In R.I., the issuance of a restraining order when children are involved gives the filing party temporary sole custody of the minor child/children.

The party who filed the restraining order has a significant head start that the other, unaware party may well spend several months and thousands of dollars in legal fees try to course-correct and make up the slack.  Even with a good attorney they may never again be on equal footing.

It seems to me that this kind of misuse and abuse of the domestic violence system was not as prevalent even a handful of years ago.  Somehow the benefit of this underhanded approach has made its way out into the mainstream and I fear that without significant procedural reform it will only worsen.

I have written before how the Family Court is an all-too-human system.  Judges used to be lawyers and lawyers used to be human beings.  No judge wants to refuse a person seeking protection from abuse (or, “abuse”).  Say you are the judge, and Mrs. Doubtfire comes to you seeking a restraining order from her spouse for domestic violence.  Spouse is not present, nor can he be (imagine the implications for the victims if the abuser had to be present for this).  The judge can either grant restraining orders temporarily – in R.I. a hearing must be set within twenty days if a restraining order is granted – have spouse vacate the marital home, give Mrs. Doubtfire temporary custody and know that at the very worst you have committed the lesser of two evils.  Worst case scenario, spouse is inconvenienced for three weeks, the kids miss him, and hopefully things calm down.  Then maybe, just maybe, the family can remain a family.  But what if you deny the restraining orders before you?  What if the affidavit asking for protection is a little thin because the only reference to actionable abuse is in the past and the inciting event was innocent enough (it is not uncommon for a victim to come forward seeking relief in 2020 for a physical altercation occurring in 2017, as he or she fears her spouse may become physical again given new stresses and flash points in the relationship).  If Judge denies requests for restraining orders because the affidavit is a bit thin and heaven forbid something happens to the applicant or the child / children then, understandably, Judge would never live with herself.  This is perfectly understandable.  This is perfectly human and humane.  But within this tendency to grant restraining orders is also fertile ground for misuse.

Judges know better than most that in any argument between spouses, partners, or former lovers there are at least five sides to every story.  At the original restraining order hearing, your judge is only getting one of those sides.  And, all-to-often, the judge is the only relief a terrified victim can seek as these kinds of “he said – she said” strictly domestic arguments are underwhelming to the police absent a witness (rare) or a visible injury (which often has to be captured immediately after the abuse which is when the actual victim is still under the abuser’s control).

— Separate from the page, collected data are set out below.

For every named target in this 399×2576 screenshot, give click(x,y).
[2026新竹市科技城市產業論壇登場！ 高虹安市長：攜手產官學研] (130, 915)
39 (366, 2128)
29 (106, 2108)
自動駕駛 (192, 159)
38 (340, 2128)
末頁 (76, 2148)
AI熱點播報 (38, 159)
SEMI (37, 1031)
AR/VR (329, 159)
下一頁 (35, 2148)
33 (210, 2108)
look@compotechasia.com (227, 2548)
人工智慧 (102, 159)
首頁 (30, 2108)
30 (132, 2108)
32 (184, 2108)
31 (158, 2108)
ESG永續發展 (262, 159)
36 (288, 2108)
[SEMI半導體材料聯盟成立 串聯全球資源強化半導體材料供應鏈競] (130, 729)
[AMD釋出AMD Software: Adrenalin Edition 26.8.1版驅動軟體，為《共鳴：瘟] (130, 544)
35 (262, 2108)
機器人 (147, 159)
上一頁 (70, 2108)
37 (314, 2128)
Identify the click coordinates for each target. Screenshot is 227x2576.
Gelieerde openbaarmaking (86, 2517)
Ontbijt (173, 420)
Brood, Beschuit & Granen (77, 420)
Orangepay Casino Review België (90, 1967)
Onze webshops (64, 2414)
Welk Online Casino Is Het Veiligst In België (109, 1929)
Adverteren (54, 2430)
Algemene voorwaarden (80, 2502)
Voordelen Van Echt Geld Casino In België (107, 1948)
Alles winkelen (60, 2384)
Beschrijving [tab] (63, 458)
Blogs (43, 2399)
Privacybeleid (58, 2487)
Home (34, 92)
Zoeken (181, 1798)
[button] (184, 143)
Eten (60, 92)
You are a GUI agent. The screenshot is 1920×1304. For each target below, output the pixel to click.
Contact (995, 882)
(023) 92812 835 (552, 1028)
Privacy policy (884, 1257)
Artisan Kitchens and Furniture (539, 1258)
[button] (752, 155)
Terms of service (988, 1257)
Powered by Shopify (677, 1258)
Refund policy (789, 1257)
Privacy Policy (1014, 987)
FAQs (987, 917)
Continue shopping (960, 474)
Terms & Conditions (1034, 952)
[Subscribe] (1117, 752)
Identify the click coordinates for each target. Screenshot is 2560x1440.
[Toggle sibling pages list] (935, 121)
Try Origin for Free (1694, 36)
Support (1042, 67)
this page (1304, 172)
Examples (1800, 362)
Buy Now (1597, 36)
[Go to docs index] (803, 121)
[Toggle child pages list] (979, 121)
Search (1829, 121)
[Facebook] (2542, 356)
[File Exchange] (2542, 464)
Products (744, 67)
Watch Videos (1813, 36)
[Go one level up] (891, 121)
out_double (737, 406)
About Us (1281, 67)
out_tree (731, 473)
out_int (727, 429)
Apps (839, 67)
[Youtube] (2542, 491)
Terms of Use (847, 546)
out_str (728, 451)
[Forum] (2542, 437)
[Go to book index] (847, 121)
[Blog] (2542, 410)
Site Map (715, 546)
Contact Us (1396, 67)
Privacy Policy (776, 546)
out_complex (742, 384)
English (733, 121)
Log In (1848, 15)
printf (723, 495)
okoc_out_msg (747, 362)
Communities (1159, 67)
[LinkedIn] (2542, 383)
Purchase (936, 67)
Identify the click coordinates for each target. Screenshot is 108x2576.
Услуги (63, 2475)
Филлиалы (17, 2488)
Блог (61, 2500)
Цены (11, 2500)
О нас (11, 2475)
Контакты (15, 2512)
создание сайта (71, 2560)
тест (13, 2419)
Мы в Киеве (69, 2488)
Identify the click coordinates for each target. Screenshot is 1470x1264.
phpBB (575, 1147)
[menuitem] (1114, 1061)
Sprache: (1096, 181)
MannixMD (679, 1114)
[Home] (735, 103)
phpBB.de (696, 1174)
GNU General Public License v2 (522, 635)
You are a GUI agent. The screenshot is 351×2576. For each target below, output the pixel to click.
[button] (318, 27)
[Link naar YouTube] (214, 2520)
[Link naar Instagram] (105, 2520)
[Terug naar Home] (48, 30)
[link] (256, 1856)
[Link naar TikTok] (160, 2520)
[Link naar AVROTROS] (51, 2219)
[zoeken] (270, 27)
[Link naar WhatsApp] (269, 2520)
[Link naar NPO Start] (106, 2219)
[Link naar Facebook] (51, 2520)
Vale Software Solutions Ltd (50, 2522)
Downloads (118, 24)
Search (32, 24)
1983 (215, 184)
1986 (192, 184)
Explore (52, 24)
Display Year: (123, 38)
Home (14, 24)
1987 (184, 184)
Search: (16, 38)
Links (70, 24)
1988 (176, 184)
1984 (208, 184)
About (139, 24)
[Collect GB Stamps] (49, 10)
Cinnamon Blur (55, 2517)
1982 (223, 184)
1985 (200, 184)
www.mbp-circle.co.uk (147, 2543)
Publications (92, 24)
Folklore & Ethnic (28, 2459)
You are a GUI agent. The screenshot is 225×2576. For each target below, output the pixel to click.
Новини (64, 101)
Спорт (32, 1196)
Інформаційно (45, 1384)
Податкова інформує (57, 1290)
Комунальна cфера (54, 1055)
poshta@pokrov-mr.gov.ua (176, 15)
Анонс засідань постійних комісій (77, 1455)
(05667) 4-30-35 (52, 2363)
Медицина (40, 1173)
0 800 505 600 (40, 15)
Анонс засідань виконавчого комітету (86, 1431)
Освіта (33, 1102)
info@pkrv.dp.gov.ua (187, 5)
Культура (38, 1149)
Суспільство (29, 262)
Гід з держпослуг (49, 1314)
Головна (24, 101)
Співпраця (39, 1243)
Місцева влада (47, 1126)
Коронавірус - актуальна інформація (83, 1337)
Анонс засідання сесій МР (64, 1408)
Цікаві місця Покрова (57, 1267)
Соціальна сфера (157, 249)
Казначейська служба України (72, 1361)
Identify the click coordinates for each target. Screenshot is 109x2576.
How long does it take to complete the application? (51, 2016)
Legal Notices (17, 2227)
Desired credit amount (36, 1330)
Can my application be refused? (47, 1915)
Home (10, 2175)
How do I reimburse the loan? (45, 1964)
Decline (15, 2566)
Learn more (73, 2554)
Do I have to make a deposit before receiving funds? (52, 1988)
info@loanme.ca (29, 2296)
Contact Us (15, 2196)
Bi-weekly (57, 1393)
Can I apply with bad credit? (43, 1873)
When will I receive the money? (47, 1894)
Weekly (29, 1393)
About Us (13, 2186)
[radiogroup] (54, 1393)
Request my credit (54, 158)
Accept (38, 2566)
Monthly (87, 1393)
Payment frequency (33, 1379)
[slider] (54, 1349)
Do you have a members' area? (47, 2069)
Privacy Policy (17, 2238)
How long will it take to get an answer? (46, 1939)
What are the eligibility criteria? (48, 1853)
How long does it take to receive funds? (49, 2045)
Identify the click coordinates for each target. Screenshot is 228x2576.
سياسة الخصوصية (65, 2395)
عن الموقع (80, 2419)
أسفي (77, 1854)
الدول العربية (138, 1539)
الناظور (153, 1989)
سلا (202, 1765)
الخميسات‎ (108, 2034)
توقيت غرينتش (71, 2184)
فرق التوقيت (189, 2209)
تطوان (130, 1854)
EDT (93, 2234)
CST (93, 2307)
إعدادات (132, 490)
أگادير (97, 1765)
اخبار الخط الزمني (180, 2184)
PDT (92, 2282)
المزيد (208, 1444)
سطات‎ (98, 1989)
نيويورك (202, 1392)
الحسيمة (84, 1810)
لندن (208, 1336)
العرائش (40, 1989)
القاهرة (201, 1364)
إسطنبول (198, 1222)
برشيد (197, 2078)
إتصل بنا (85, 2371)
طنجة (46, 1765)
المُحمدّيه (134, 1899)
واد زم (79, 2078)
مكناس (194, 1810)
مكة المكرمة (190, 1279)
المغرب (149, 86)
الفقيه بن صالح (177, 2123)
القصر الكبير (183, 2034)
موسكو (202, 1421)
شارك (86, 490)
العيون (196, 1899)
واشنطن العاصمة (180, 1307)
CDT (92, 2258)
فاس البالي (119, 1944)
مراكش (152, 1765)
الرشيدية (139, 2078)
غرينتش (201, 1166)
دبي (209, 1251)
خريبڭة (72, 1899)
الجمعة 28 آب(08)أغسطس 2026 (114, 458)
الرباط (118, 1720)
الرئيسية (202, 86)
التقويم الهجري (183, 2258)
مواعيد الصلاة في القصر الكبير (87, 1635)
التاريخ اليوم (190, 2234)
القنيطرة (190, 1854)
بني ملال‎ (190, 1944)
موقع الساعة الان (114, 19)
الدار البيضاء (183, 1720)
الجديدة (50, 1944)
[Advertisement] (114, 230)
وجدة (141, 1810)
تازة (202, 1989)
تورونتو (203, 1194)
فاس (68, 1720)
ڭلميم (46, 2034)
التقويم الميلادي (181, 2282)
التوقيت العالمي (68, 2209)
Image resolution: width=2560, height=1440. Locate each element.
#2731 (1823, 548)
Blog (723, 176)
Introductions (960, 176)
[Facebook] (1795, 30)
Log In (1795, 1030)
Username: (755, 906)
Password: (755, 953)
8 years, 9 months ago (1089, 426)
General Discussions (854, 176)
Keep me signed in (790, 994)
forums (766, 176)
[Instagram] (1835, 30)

If you are on the other side of this coin and have had a restraining order granted against you, please seek out quality legal counsel as soon as you can afford to do so.  You are probably facing a contested hearing in a very short amount of time (and that accelerated timeline is there to help you, remember, in case the application is without merit!).

This is a delicate, difficult procedure which needs considerable legislative reform.  Until then, whether you are filing or being filed against be aware that context is king.  Do not ever pursue a restraining order as a means to another end.  You may win the battle but lose the war.